Wednesday, May 15, 2013

Little Debbie Doesn't Wear Flip Flops

First off I want to thank everyone for the support I received last week after my last blog post. The texts, private messages, emails, etc. mean so much to me and I know that I am not alone in my struggle to be healthier.

Harley and I started the day after by 39th birthday doing a low carb diet. We've done it before, but this time has been easier for both of us for some reason. There is lots of planning and preparation involved, but that has been fairly easy as well. I am finding that I have more energy at night to prepare things for the next few days. I have been trying lots of recipes - there are a ton out there, some really good...and some not so much. Pinterest has been a huge resource for me.  Here is a link to my Low Carb Board - http://pinterest.com/mhunt92/low-carb/

I had a major success where Little Debbie is concerned....hence the inspiration for the post title. I was alone, a couple of different times, with an open package of Oatmeal Cream Pies. I did not have one! That is big for me because normally I probably would have had three or four, especially if no one was around to witness. I am a classic closet eater, but honestly I didn't even consider having one. I'm actually really proud of myself this week. I haven't been able to say that in a long time.   I have also resisted the wonderful chocolate chip cookies that the lunch ladies at the middle school leave in all the break rooms!

 Here is my progress so far:


That's 5 lbs down!  Sure I know it's probably mostly water weight, but hey, it's a start!  That is 5 pounds I hope I never see again.  As you can see from the other jar I have a lot more to go!  I hope I can stay motivated and keep going!

Thanks for reading! 

Monday, May 6, 2013

Flip Flops Always Fit...No Matter How Big Your Rear End Gets!

I'm not necessarily trying to be funny, but it is true. When my clothes start to become too tight (which they are lately) I can always count on my flip flops to slide right on like perfect. If I feel down about how I look in a particular outfit I can at least look to my feet to be cute. I say all of this kind of in jest, but not completely. Really it is leading me to look at something more serious about my life and my health. Today is as good of a day as any to talk about what I have contemplating for quite a while now.

I'm 39 today...I can't believe it.

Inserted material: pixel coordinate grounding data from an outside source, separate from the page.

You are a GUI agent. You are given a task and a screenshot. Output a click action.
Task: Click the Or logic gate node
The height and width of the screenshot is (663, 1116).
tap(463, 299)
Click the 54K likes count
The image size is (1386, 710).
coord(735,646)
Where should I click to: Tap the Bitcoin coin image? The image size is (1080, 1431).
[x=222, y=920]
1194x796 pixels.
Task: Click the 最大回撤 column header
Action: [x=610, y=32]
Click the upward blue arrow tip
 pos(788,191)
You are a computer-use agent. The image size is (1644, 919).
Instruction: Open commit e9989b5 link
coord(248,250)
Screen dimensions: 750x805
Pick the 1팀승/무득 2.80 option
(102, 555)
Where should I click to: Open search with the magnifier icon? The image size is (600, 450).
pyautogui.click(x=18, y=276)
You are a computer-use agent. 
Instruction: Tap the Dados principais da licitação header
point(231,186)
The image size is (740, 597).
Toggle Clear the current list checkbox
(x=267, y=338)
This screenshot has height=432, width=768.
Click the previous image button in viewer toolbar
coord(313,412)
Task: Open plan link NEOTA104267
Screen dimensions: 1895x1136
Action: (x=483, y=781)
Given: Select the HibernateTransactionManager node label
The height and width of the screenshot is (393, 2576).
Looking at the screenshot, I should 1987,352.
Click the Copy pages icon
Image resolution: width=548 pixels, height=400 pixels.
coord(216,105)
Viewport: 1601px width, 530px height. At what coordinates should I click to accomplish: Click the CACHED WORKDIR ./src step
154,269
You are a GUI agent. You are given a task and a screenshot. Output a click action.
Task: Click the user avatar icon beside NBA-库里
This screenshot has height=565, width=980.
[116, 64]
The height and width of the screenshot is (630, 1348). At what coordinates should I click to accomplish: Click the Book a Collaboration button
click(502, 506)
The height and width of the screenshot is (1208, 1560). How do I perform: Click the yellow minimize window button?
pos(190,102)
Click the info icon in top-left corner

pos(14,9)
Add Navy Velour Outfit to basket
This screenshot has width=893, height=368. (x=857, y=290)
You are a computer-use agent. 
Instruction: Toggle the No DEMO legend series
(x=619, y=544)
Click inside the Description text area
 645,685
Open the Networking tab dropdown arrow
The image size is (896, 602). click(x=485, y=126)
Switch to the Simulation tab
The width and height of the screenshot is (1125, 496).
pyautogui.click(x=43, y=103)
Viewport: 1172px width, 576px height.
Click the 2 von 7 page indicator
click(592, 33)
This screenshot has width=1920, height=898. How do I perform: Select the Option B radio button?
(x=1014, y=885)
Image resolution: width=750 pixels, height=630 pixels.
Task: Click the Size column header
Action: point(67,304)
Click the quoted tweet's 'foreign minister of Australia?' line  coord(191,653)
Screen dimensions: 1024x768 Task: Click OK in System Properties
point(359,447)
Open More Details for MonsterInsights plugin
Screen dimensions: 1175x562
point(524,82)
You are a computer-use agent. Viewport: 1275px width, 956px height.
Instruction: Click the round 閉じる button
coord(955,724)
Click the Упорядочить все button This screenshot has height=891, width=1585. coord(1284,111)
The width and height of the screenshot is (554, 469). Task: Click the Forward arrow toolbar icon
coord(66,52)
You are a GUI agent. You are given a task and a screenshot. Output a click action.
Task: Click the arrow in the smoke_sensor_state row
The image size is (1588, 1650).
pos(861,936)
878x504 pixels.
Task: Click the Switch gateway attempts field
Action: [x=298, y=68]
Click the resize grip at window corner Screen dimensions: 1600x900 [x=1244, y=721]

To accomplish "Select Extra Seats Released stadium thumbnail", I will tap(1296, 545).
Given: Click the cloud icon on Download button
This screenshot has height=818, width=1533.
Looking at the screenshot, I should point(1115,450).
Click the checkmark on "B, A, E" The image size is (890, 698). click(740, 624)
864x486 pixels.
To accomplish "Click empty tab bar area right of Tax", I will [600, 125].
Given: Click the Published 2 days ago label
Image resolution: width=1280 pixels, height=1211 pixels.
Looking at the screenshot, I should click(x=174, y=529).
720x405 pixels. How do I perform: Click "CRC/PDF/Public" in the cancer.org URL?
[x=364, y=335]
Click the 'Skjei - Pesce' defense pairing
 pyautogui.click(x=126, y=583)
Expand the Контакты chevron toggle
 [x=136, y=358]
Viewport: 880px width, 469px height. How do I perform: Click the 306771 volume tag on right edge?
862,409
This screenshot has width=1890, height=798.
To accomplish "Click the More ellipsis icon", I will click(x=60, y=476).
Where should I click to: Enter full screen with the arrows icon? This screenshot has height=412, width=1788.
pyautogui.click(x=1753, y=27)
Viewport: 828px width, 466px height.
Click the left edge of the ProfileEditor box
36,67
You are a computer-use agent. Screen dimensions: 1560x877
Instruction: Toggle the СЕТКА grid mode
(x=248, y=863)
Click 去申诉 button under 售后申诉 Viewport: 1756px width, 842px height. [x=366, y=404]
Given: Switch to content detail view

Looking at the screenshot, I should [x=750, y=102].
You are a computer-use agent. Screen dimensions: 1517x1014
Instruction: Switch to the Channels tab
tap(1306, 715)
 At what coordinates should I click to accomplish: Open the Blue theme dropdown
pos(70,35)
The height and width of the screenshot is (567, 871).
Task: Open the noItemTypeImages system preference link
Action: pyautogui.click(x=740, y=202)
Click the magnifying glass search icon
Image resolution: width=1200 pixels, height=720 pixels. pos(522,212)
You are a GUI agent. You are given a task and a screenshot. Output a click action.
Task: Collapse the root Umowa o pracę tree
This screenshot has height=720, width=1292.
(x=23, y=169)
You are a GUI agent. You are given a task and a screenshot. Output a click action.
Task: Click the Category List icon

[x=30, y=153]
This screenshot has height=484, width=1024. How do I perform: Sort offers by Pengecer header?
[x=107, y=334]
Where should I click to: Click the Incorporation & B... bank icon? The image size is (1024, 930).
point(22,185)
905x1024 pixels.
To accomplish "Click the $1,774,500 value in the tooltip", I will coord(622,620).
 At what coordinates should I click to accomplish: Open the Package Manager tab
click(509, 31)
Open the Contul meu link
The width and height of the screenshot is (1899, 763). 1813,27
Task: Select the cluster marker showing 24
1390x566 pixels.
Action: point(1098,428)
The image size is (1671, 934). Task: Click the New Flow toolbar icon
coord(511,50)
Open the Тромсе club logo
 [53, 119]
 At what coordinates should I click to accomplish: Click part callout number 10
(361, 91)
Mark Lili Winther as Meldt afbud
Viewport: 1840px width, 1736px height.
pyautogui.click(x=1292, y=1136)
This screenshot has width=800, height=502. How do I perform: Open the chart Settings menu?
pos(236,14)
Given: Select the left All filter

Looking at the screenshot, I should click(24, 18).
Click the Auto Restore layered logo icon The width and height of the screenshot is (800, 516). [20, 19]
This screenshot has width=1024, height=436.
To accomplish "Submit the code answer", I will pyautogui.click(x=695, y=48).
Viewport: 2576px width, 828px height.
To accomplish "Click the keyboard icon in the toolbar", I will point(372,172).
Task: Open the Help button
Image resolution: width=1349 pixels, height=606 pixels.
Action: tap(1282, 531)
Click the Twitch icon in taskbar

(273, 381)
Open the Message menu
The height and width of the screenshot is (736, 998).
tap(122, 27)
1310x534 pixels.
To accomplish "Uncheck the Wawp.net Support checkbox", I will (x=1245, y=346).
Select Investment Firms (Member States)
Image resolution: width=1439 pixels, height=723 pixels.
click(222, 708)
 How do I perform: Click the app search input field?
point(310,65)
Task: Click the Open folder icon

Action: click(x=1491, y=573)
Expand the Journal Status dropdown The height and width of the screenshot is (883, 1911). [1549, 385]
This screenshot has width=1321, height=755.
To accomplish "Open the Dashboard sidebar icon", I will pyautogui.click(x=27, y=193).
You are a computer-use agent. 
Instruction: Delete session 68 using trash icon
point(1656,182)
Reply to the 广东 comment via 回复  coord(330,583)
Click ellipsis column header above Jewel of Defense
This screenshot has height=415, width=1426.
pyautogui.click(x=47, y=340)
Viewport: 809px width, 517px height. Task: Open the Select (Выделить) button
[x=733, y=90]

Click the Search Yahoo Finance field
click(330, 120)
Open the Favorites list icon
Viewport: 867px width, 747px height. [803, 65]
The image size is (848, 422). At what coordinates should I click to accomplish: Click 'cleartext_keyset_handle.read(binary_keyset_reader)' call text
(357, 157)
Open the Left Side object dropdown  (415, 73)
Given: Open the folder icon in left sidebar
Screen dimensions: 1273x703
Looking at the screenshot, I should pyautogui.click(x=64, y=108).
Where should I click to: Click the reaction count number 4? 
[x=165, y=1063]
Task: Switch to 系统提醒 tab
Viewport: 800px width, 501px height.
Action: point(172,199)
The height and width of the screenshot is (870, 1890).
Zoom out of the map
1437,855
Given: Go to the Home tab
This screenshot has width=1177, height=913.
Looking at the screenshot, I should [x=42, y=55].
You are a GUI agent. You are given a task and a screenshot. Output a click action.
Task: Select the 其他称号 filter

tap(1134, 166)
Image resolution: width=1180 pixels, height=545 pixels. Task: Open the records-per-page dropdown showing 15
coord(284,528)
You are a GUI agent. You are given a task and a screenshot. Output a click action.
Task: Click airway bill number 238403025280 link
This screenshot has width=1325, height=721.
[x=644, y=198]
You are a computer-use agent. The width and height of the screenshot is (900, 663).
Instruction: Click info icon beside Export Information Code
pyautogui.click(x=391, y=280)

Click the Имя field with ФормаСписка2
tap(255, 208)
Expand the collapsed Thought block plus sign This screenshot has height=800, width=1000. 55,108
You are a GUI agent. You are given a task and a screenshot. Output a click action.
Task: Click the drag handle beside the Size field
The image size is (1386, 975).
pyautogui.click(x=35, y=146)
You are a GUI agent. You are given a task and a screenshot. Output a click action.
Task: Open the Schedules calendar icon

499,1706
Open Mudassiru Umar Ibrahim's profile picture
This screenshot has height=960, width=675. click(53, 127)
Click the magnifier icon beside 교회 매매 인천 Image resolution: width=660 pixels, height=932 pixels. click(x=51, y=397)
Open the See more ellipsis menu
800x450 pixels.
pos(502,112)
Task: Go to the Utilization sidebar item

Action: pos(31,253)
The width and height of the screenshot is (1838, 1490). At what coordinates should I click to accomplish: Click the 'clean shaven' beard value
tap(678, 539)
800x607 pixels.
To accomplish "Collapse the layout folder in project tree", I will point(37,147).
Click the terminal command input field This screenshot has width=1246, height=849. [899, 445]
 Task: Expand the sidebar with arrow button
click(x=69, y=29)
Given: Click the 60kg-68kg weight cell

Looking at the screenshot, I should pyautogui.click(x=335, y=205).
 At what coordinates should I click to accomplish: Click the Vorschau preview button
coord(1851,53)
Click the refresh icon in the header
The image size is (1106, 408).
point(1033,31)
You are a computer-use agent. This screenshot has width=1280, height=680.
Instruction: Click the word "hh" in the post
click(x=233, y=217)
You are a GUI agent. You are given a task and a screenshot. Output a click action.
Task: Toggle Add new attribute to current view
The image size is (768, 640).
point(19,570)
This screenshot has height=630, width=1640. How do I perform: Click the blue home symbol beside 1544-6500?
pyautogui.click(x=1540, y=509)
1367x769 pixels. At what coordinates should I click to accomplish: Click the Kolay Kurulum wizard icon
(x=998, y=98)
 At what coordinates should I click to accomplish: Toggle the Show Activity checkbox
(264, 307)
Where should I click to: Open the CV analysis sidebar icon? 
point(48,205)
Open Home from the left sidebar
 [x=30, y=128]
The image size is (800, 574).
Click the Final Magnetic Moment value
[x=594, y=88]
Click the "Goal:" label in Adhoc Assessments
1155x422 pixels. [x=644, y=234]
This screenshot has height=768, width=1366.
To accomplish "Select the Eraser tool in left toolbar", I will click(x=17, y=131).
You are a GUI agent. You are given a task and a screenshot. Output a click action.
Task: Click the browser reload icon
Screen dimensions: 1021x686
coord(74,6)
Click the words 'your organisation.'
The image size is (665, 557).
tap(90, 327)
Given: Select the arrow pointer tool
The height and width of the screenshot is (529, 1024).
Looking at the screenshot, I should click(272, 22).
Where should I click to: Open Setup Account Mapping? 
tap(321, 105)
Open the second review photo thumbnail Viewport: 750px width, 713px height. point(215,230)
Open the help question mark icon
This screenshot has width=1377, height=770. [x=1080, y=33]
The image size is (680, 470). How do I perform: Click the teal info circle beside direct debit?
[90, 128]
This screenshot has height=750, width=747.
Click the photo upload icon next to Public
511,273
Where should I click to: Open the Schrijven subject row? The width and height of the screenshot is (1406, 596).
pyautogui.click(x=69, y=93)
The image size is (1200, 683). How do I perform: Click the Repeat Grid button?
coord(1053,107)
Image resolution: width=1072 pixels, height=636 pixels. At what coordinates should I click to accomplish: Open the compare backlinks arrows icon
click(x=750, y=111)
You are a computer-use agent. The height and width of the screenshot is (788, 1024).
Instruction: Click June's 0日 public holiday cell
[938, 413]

When someone asks me my age I still feel like I should be saying 25 or something like that. This birthday has weighed on my mind more than any other so far (no pun intended). However, I am right now, the heaviest I have ever been in my life without being pregnant, and to be honest - it's getting pretty close to that number. It's time to do something about that. This is my last year in my 30's. I have been overweight this entire decade of my life. If you added up all the weight I have lost and gained back over these past 9 years it would add up to well over 100lbs. There is no telling how many 1000's of dollars I have spent on every diet plan in the book either. I haven't been able to find anything I can stick with. I don't have much confidence in my self control. I know what I need to do, but I don't do it. I have a masters degree for crying out loud. I have a $900 Elliptical machine I hardly use - I have to wipe the dust off it when I do use it. My mom and grandma are both thin - it's obviously not genetic. I have no excuses for why I have become so big, other than things that directly relate to my actions - like eating too much, being lazy, not getting enough sleep, etc.

For about the past month I have been trying to convince myself that I CAN do something I know I need to do. Some people make it look and sound so easy, (I wish it was easy) but it's not, for me anyway.  I do not like to exercise and I like to eat large quantities of junk...however therein lies the problem...lol!  Again, I know what I should do, but I don't do it. 

So, tomorrow...as they say...is the first day of the rest of my life.   It won't be easy, it won't be fun, it won't be quick.  I'm probably gonna mess up a bunch; I'm probably gonna feel sorry for myself a lot - especially on days like today when there is free cake in the teacher's lounge.  But...I am going to do what I need to do to be more healthy.  I will be a better example for my daughters because I know they are watching me.  I will plan and prepare for what I am going to eat before I eat it.  I will be more mindful of what I put in my mouth and if I am really hungry or not.

My goal is to be healthier and lighter by the time I turn 40.  I'm not exactly prepared to post numbers yet, but maybe as I have some small successes I will.  I hope in this I can learn some things about myself to help me understand my lack of self discipline.   I hope I can become a better person all the way around.  I hope I can have more energy to play with the girls and just be a better mom and wife.  I hope I can use this blog for accountability and to help me work out thoughts and emotions through this process.  I hope it helps me stay on track.  Anyway... that's probably enough for now - thanks for reading.